◆ Brief ◆
Swap "screenshot" for "screen capture" in the lines that begin at the one containing "You are a GUI" and stop at the end of the items, leaving all other text unchanged. Give only those lines, and leave the pictures out of the answer.

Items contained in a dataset
++++++
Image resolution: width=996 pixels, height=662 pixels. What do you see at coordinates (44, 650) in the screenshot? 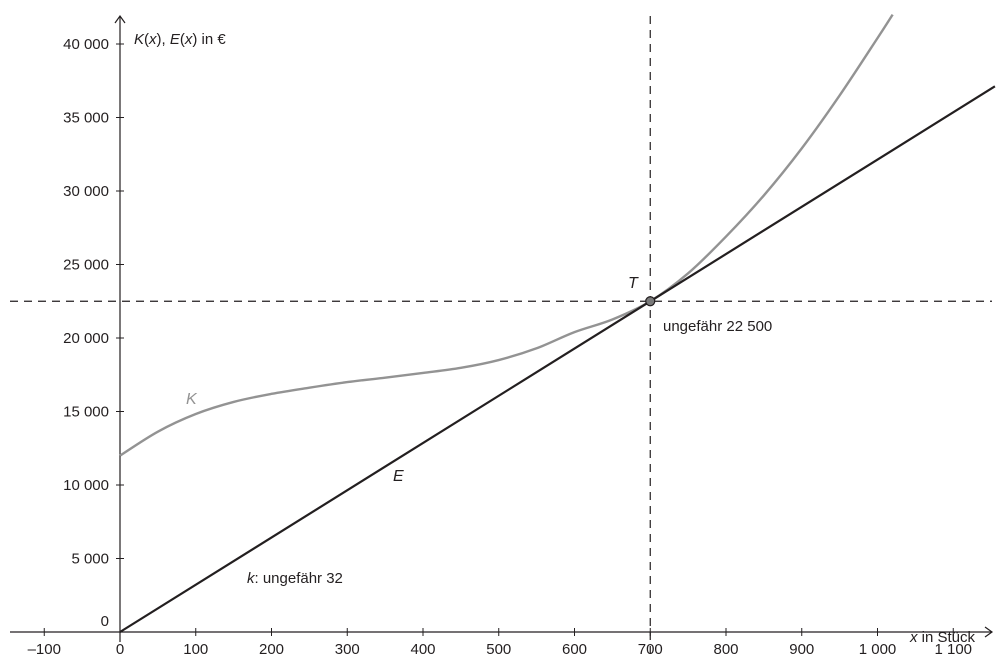
I see `x-tick-label: –100` at bounding box center [44, 650].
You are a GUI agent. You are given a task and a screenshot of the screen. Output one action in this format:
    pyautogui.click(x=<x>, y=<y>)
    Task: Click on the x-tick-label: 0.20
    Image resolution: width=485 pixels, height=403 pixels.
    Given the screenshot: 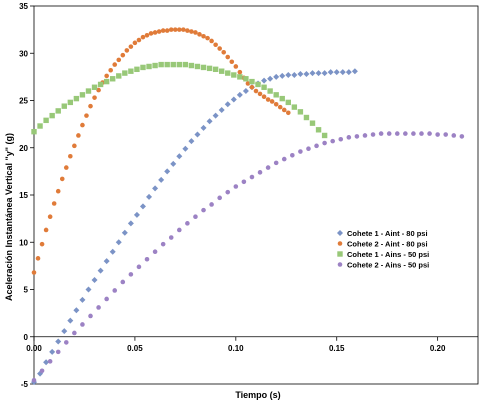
++++++
◆ Written solution ◆
You are a GUI agent. You are given a task and a screen capture of the screen. Output one action in this format:
    pyautogui.click(x=<x>, y=<y>)
    Task: Click on the x-tick-label: 0.20
    Image resolution: width=485 pixels, height=403 pixels.
    Given the screen capture: 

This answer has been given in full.